In August, a panel on the telescope’s dish suffered damage from a falling cable. The next month, a main cable snapped, leading the National Science Foundation to predict the risk of an “uncontrollable collapse” that suspended the 900-ton platform.
When the telescope began to collapse, Ángel Vázquez (director of telescope operations) and other staff members were removing equipment from the observatory. The remaining cables holding up the telescope had been unraveling the past few days, increasing the strain. Vázquez described, “When we looked outside the control room, we started to see the eventual downfall of the observatory. This whole process took 30 seconds.”
The observatory has taken a key role in pursuing breakthroughs in radio astronomy and atmospheric science. It has also been used to track down potentially habitable planets, due to its unique ability to send and receive light signals. In addition, Arecibo detected the first binary pulsar in 1974. This was a discovery that supported Einstein’s general theory of relativity and earned two scientists the Nobel Prize.
Kevin Ortiz, a fourth-year university student who conducted investigations at the observatory for almost three years, stated that “the educational impact of the observatory is incalculable… from professionals and college students to the high school academy and the elementary schools that visit our center.”
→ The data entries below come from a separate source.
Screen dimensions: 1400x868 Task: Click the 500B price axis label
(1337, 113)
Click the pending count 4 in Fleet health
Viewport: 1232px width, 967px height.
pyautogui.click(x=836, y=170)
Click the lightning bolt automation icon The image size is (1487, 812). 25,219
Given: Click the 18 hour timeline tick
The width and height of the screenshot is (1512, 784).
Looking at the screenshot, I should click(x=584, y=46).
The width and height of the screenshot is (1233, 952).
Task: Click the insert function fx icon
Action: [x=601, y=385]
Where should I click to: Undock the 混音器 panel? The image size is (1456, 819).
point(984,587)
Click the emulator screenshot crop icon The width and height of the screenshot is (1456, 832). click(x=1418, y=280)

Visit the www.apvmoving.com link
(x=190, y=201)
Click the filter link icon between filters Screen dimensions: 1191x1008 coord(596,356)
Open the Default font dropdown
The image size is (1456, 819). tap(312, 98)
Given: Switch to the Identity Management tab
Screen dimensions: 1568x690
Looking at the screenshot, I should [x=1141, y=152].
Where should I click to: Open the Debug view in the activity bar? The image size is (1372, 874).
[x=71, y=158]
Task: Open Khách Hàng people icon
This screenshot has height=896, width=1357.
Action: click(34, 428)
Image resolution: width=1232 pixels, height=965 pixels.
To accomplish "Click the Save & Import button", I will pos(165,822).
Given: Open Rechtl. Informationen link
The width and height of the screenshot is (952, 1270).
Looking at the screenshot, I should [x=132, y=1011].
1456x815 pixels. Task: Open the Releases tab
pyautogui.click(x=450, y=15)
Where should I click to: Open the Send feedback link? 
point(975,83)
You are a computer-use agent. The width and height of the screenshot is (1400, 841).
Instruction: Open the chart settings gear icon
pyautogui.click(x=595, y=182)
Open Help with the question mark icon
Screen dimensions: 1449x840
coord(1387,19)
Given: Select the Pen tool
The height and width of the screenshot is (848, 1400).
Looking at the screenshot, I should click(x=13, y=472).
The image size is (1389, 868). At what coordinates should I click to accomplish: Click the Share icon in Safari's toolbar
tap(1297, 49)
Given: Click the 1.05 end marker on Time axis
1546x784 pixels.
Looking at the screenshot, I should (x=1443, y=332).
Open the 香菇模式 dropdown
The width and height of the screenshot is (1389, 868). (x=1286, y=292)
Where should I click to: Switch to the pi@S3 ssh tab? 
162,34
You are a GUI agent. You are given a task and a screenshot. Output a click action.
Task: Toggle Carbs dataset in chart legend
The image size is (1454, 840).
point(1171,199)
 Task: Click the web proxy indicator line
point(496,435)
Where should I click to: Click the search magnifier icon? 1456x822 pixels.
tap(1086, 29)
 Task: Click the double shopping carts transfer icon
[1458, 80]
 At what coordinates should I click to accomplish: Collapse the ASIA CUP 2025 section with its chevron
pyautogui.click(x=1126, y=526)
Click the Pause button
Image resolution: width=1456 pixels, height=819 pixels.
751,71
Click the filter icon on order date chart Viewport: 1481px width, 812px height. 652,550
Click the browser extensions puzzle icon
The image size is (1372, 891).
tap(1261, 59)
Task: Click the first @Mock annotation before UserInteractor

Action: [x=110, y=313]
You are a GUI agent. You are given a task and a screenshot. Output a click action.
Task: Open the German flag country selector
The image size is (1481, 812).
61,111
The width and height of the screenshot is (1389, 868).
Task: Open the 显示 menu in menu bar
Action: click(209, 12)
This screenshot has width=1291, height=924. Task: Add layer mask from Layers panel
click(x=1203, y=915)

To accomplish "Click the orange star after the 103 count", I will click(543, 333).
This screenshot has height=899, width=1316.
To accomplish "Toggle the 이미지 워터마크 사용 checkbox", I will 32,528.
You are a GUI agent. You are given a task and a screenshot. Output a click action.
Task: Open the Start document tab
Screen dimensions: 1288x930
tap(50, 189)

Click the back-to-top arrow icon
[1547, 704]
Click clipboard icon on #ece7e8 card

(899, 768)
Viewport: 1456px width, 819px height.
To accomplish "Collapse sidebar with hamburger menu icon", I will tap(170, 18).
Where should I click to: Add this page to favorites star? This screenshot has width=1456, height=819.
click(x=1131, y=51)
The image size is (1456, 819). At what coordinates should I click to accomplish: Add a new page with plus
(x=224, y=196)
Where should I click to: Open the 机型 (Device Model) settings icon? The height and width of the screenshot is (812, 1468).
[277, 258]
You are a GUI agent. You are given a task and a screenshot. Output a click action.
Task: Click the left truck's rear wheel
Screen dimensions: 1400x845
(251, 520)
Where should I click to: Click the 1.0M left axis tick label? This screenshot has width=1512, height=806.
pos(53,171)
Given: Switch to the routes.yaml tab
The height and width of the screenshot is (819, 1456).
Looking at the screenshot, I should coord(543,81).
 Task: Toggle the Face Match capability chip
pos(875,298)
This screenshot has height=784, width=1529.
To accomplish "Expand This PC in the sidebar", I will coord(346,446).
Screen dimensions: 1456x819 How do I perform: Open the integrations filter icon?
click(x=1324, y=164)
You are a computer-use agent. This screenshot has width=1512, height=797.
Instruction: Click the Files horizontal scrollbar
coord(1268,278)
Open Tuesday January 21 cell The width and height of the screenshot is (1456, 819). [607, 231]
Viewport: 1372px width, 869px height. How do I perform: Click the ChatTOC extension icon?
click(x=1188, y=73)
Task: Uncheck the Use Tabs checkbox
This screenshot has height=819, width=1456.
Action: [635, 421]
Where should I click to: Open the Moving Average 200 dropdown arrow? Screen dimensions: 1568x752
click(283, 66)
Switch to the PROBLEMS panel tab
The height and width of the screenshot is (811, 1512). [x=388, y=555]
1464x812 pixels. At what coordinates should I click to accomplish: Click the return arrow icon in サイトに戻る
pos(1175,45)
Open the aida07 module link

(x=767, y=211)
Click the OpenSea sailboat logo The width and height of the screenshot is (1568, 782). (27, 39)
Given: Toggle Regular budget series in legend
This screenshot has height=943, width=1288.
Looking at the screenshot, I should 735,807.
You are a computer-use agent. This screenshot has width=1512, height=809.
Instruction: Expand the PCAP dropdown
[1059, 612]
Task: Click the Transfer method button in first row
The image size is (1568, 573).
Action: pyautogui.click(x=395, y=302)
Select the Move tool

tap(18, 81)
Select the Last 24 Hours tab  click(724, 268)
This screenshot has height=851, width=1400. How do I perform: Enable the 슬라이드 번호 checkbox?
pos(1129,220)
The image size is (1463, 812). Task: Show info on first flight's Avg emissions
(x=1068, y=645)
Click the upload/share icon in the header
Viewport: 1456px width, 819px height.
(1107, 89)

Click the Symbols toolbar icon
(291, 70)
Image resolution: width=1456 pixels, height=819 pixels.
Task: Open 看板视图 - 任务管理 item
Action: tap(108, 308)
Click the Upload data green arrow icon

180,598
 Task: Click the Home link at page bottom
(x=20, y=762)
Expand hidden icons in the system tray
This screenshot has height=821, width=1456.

More than 140 students and scientists started up the Save the Arecibo Observatory Moment, also gaining support of Puerto Ricans in STEM. They gathered over 66,000 signatures in less than two weeks to spread awareness to save the observatory from being decommissioned, seeking help from the U.S. Congress to rebuild the telescope. Executive Director Ramón Misla commented, “I believe that the scientific community and the STEM community in general, us coming together, is going to make a difference.”